Excel and OpenOffice both can open these files no problem. Somehow, Excel and OpenOffice know that quotation marks only matter if they are at the beginning of a variable entry.
Do you know what option I need to enable on R to get this data in? I have >300 files that I need to load (each with ~1000 rows each) so a manual fix is not an option...
I have looked all over the place for a solution but can't find one.
Building on my comments, here is a solution that would read all the CSV files into a single list.
# Deal with French properly
options(encoding="latin1")
# Set your working directory to where you have
# unzipped all of your 308 CSV files
setwd("path/to/unzipped/files")
# Get the file names
temp <- list.files()
# Extract the 5-digit code which we can use as names
Codes <- gsub("pollresults_resultatsbureau|.csv", "", temp)
# Read all the files into a single list named "pollResults"
pollResults <- lapply(seq_along(temp), function(x) {
T0 <- readLines(temp[x])
T0[-1] <- gsub('^(.{6})(.*)$', '\\1\\"\\2', T0[-1])
final <- read.csv(text = T0, header = TRUE)
final
})
names(pollResults) <- Codes
You can easily work with this list in different ways. If you wanted to just see the 90th data.frame you can access it by using pollResults[[90]] or by using pollResults[["24058"]] (in other words, either by index number or by district number).
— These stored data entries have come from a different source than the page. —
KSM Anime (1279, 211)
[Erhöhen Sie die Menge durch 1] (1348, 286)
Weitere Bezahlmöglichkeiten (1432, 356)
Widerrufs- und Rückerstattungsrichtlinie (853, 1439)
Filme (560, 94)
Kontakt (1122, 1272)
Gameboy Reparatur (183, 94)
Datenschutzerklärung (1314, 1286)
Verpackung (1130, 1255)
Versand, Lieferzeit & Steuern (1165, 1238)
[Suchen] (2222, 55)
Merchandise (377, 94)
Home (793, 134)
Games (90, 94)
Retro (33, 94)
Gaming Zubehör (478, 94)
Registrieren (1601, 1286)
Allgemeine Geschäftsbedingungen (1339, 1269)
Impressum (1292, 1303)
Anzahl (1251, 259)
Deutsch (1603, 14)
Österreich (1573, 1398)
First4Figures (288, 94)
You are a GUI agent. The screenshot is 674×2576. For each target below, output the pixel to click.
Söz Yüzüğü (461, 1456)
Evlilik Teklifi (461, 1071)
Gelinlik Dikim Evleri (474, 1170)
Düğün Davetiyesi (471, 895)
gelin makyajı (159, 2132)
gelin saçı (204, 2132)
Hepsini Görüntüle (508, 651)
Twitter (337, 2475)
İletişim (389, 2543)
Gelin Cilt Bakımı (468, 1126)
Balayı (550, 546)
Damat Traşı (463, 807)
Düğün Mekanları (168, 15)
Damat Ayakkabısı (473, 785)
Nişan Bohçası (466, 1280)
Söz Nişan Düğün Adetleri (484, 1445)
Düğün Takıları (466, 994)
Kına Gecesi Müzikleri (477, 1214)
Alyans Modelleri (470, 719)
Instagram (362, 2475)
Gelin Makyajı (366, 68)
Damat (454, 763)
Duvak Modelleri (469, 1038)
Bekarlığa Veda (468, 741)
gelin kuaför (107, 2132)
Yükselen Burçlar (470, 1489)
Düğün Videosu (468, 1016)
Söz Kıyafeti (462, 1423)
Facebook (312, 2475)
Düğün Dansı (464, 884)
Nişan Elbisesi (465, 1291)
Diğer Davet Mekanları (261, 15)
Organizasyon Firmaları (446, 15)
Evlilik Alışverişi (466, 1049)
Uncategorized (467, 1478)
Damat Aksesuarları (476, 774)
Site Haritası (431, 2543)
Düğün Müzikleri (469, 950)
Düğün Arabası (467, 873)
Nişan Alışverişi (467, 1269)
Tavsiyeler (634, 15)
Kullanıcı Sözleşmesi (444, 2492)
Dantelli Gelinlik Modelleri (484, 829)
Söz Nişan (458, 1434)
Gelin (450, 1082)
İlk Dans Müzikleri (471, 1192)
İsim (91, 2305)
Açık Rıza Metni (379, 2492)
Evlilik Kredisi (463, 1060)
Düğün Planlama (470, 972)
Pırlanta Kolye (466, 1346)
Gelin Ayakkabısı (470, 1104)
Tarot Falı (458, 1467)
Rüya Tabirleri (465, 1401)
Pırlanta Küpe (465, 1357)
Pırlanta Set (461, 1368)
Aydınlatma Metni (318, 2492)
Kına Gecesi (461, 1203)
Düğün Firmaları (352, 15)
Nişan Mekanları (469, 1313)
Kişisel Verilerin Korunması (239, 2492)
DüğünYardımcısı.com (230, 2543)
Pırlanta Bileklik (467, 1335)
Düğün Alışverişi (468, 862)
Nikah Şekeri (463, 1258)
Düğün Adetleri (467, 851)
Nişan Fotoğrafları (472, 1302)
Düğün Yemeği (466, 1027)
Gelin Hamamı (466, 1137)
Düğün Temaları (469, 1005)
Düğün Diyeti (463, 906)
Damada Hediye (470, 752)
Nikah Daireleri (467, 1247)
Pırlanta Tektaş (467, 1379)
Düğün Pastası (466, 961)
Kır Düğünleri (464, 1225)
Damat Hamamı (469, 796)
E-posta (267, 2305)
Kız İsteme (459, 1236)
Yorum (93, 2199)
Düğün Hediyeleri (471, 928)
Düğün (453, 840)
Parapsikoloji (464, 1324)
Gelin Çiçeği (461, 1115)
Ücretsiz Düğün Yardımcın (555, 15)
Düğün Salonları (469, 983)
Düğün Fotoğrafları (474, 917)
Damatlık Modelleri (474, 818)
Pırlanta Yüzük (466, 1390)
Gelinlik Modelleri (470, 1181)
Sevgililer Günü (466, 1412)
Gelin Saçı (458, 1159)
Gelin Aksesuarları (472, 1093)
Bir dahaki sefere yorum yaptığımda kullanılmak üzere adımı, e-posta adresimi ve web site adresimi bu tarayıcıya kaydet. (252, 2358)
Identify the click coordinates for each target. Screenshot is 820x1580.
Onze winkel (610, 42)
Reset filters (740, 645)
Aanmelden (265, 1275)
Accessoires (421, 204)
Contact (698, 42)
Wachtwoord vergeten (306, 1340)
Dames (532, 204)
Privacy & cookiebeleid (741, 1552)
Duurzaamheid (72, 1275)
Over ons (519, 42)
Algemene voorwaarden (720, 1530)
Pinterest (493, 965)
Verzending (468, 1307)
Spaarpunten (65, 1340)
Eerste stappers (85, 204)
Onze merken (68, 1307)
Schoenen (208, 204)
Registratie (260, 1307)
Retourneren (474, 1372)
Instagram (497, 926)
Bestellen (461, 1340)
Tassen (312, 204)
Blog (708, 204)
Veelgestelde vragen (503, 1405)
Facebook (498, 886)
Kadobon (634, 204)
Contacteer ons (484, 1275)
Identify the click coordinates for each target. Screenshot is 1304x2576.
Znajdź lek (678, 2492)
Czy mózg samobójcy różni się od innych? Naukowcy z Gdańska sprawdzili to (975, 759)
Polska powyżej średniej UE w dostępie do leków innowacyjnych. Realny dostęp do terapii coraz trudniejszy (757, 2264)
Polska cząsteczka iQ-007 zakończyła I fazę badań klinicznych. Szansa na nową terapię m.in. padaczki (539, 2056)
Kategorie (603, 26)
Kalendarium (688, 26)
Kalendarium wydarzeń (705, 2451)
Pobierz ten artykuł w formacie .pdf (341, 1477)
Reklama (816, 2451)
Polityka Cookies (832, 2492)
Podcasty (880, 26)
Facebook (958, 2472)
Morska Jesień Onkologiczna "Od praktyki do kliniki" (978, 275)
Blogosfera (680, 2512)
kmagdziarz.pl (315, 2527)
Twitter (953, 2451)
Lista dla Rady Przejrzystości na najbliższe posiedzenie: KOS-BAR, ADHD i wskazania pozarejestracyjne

Having the data in this format means you can also do a lot of other convenient things. For instance, if you wanted to fix all 308 of the CSVs in one go, you can use the following code, which will create new CSVs with the file name prefixed with "Corrected_".
invisible(lapply(seq_along(pollResults), function(x) {
NewFilename <- paste("Corrected", temp[x], sep = "_")
write.csv(pollResults[[x]], file = NewFilename,
quote = TRUE, row.names = FALSE)
}))
Hope this helps!
This answer is mainly to #AnandaMahto (see comments to the original question).
First, it helps to set some options globally because of the french accents in the data:
options(encoding="latin1")
Next, read in the data verbatim using readLines():
temp <- readLines("pollresults_resultatsbureau13001.csv")
Following this, simply replace the first comma in each line of data with a comma+quotation. This works because the first field is always 5 characters long. Note that it leaves the header untouched.
temp[-1] <- gsub('^(.{6})(.*)$', '\\1\\"\\2', temp[-1])
Penultimately, write over the original file.
fileConn<-file("pollresults_resultatsbureau13001.csv")
writeLines(temp,fileConn)
close(fileConn)
Finally, simply read the data back into R:
data<-read.csv(file="pollresults_resultatsbureau13001.csv",header = TRUE,sep=",")
There is probably a more parsimonious way to do this (and one that can be iterated more easily) but this process made sense to me.